EXERCISE BRIEF — Copy every line of the listing that holds the string "computer".

PROVIDED DATA —
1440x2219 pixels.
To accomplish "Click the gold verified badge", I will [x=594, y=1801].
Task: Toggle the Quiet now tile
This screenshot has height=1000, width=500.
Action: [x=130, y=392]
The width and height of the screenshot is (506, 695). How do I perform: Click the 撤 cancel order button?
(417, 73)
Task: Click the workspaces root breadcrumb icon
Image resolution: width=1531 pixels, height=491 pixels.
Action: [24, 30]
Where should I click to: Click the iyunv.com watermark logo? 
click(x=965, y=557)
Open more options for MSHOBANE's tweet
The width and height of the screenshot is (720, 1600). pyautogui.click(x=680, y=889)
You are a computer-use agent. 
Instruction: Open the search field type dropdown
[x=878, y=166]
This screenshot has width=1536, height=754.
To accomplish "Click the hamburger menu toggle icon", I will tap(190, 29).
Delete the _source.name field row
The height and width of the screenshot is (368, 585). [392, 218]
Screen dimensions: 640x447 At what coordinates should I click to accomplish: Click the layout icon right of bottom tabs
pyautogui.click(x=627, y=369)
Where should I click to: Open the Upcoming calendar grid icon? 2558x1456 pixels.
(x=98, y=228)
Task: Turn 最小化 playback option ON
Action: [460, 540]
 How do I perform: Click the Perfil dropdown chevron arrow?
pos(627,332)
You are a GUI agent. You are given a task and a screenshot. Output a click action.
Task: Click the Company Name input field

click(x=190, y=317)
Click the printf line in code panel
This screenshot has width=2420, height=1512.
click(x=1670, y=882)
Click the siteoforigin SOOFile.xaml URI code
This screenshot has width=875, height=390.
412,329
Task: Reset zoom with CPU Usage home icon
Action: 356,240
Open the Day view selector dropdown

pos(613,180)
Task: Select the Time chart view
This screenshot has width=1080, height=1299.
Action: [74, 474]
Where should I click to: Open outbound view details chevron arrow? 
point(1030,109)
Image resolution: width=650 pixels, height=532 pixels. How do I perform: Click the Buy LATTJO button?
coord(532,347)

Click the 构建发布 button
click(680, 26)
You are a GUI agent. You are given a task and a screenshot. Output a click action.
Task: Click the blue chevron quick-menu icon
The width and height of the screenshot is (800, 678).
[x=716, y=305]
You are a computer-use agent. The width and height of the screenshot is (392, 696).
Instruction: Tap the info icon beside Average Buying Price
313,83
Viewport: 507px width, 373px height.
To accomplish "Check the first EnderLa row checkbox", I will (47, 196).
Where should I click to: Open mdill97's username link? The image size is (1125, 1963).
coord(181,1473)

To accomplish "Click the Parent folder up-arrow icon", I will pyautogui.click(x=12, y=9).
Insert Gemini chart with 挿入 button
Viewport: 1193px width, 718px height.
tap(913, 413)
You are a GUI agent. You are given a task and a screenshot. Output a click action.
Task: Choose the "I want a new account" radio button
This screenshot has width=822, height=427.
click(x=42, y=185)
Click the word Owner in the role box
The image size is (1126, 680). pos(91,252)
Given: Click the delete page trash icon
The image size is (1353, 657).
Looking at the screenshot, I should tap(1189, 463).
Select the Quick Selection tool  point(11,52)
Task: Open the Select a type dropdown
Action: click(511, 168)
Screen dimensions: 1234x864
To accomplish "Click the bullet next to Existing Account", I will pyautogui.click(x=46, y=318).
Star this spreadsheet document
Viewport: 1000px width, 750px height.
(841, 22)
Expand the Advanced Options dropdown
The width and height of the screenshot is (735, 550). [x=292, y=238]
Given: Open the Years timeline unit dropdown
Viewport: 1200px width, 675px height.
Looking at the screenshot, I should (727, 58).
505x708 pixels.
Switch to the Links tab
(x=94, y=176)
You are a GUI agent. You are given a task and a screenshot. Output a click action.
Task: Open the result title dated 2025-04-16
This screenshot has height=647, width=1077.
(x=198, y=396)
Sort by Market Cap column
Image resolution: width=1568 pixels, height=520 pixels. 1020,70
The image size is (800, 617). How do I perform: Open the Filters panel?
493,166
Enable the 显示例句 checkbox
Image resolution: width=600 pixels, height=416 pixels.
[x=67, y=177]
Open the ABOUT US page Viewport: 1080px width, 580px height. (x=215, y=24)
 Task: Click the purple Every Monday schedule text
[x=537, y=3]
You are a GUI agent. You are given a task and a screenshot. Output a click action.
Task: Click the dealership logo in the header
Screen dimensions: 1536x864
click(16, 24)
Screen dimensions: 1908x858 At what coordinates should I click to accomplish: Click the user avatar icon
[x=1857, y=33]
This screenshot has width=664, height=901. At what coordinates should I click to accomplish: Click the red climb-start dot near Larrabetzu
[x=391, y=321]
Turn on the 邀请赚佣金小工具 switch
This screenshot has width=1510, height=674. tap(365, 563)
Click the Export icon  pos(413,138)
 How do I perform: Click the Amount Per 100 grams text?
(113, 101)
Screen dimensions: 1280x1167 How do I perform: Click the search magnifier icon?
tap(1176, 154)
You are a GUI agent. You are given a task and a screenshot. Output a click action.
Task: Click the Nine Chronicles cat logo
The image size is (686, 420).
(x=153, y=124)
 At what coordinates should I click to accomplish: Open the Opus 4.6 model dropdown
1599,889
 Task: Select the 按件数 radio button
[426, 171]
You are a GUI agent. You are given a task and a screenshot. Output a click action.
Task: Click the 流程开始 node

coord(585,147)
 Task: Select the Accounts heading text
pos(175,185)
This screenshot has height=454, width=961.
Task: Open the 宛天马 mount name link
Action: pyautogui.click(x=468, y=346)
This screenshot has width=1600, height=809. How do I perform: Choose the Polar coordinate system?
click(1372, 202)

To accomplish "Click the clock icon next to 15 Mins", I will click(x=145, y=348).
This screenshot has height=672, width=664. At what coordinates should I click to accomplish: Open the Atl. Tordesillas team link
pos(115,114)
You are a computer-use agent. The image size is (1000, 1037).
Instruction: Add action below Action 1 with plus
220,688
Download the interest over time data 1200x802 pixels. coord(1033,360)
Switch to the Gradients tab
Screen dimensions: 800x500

RESPONSE TO THE EXERCISE —
You are a computer-use agent. 
You are a computer-use agent. The width and height of the screenshot is (392, 696).
You are a computer-use agent. The image size is (1000, 1037).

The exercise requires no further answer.